Three journalism heavyweights visit Tampa Bay area this week
The amount of journalism talent in the Tampa Bay area is about to reach ridiculous levels this week.
It begins with appearances Wednesday and Thursday by David Fanning, executive producer of the esteemed PBS series Frontline, in venues allowing local folks to quiz the founding executive producer of public television's high-profile investigative series and the mind behind programs ranging from a seven-part examination of 9/11 to a Pulitzer Prize-winning examination of the cast iron pipe making industry.
I'll be appearing with Fanning at the Palladium in St. Petersburg Wednesday night (7 p.m. for a VIP reception; 8 p.m. for the panel discussion), on a panel which also includes the St. Pete Times' international correspondent Susan Taylor Martin, WEDU producer Spencer Briggs and WTVT-Ch.13 investigative reporter Doug Smith. The topics are to include global issues and the state of modern journalism -- to be honest, I expect to be listening a lot.

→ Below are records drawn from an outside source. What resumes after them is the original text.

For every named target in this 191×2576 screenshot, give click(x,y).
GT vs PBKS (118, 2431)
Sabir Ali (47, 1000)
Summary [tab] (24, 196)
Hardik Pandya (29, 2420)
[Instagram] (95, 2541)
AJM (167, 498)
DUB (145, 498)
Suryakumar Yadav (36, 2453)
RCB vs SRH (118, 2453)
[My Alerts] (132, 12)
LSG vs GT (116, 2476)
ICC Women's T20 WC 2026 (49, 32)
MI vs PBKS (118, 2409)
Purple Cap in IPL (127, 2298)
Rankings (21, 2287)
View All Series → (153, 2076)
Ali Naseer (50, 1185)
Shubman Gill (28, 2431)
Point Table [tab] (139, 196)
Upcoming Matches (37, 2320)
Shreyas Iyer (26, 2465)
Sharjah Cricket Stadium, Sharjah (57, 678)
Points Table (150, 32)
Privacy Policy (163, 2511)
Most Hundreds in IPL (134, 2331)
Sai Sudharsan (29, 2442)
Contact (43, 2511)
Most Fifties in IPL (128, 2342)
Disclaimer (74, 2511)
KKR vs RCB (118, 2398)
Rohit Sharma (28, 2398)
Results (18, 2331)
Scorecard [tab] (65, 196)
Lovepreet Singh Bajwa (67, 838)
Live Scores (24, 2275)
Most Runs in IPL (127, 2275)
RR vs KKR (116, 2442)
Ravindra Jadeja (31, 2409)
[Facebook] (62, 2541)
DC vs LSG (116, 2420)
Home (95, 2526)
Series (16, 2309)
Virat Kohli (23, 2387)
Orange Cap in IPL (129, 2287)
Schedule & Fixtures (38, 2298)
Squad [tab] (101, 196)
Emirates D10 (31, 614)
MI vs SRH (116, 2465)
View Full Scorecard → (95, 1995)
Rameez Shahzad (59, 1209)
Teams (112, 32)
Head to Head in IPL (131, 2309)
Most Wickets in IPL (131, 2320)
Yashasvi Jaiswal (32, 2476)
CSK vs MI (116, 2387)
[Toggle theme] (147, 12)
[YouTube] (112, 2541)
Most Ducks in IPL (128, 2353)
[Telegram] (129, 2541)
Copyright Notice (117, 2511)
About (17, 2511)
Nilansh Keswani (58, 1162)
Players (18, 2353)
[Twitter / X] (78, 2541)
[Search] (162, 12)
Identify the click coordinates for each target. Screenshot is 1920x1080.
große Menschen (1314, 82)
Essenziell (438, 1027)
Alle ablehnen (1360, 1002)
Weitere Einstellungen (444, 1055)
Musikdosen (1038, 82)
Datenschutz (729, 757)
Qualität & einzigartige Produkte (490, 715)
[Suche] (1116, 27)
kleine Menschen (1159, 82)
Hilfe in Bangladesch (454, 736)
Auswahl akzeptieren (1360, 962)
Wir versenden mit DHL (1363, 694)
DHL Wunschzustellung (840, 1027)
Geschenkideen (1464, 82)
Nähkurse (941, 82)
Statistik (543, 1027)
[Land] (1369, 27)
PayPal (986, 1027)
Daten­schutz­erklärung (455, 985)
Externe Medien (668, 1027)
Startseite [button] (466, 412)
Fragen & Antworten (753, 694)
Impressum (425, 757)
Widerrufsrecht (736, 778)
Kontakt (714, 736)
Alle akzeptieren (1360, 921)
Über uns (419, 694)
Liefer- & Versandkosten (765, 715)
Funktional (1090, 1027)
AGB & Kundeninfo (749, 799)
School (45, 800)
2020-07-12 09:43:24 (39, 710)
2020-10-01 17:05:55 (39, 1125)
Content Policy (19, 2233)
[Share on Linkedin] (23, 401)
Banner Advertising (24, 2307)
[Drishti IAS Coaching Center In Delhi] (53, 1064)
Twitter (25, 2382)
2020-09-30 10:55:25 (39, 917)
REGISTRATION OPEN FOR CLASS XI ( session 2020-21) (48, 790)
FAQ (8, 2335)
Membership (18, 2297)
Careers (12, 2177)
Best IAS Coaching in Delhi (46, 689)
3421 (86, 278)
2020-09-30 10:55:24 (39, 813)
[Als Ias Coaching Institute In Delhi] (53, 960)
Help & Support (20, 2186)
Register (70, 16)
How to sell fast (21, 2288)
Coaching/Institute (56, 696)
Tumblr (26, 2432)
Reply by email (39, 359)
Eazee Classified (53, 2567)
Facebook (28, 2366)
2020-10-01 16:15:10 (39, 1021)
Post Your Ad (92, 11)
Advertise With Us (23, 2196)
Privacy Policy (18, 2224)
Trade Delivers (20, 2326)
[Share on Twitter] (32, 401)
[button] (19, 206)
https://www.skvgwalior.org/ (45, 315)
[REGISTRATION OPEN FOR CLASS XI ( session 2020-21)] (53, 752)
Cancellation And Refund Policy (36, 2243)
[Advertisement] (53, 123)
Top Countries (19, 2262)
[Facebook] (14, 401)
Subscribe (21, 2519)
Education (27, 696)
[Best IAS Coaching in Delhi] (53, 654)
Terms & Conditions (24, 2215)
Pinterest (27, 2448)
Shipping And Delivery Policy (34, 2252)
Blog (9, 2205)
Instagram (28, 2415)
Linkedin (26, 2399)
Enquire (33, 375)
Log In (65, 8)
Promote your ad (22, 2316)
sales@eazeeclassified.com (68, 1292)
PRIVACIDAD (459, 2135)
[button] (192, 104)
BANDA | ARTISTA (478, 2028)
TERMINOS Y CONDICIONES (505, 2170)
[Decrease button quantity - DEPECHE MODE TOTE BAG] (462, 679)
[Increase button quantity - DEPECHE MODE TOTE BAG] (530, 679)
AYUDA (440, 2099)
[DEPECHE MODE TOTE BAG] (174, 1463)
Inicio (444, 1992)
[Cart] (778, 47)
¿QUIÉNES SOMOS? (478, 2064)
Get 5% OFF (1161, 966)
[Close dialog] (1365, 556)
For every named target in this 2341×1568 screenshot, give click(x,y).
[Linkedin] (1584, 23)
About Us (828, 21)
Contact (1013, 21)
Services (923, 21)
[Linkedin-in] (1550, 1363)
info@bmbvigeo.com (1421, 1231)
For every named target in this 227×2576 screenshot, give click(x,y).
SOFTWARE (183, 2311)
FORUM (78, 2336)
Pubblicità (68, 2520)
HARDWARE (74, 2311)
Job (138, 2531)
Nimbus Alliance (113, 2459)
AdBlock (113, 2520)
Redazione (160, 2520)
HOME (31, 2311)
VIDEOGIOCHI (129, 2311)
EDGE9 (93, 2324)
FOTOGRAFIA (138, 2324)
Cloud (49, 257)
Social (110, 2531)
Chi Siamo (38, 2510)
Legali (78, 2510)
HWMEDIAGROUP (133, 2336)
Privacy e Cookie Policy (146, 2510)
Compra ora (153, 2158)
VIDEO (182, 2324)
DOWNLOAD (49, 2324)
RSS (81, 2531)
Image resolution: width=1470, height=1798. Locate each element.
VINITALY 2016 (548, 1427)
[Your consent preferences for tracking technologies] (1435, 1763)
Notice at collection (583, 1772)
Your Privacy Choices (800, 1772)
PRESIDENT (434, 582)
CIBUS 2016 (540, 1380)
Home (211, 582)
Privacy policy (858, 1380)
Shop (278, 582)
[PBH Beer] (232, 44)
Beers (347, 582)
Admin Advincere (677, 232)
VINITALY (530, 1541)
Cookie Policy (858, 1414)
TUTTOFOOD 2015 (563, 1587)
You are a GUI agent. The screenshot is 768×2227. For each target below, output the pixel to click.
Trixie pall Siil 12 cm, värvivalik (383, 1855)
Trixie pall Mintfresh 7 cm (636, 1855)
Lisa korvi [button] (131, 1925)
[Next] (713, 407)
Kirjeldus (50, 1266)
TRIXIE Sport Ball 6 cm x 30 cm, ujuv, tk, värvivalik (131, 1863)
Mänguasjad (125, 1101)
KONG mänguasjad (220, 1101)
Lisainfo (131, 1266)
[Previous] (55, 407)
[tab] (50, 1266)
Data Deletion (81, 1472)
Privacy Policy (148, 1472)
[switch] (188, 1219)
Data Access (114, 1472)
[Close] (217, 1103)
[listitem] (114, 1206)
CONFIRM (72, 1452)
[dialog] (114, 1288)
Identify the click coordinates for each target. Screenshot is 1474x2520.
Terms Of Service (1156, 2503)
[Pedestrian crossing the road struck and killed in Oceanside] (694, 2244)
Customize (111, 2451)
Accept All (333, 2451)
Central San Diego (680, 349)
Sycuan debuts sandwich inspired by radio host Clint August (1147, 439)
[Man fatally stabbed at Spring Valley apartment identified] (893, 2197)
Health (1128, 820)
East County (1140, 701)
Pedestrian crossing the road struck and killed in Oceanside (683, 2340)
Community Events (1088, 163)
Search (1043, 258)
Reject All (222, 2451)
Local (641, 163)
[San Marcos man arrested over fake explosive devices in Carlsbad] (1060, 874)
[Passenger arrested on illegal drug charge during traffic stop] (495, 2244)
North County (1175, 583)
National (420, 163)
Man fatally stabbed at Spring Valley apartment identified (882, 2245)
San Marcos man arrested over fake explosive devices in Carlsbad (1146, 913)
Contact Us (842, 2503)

Fanning also appears at the Poynter Institute for Media Studies Thursday night by himself in a similar set-up -- 7 p.m. VIP reception and 8 p.m. event -- to discuss his process working on Frontline more directly and answer questions one-on-one. Details on both events, organized and supported by Tampa public TV station WEDU-Ch. 3, can be found here.
Also on Thursday, Cokie Roberts, a political commentator for ABC News, a senior news analyst with National Public Radio, author and syndicated columnist will speak at a luncheon organized by and supporting WUSF-Ch. 16 at 11:15 a.m. in the Tampa Convention Center. She's traveling the country to talk up the 10th anniversary of her book We Are Our Mothers' Daughters. Details on Roberts' luncheon can be found here.
Roberts co-hosted ABC's Sunday morning politics show until 2002, when former Bill Clinton aide George Stephanopolous took over the show.
And Farai Chideya, former host of National Public Radio's late, lamented black-focused public affairs show News and Notes, is scheduled to be the featured speaker at a daylong symposium held by the University of South Florida's Institute on Black Life on the implications of Barack Obama's election to president and the impact on community leadership.
The symposium, called “The Role and the Road to Leadership in the 21st Century,” will be held at the Embassy Suites, 3707 Spectrum Blvd., on USF’s Tampa campus. Details on that event are available here.
Chideya left News and Notes earlier this year, after NPR had announced it was canceling the show amid a series of cost-cutting moves, but before the program actually ended; reportedly, she was disappointed that the radio network would not pay for the show to cover the inauguration of the country's first black president.
Looks like anyone lamenting the state of modern journalism will have plenty of chance to rub shoulders with some people who are still doing great work.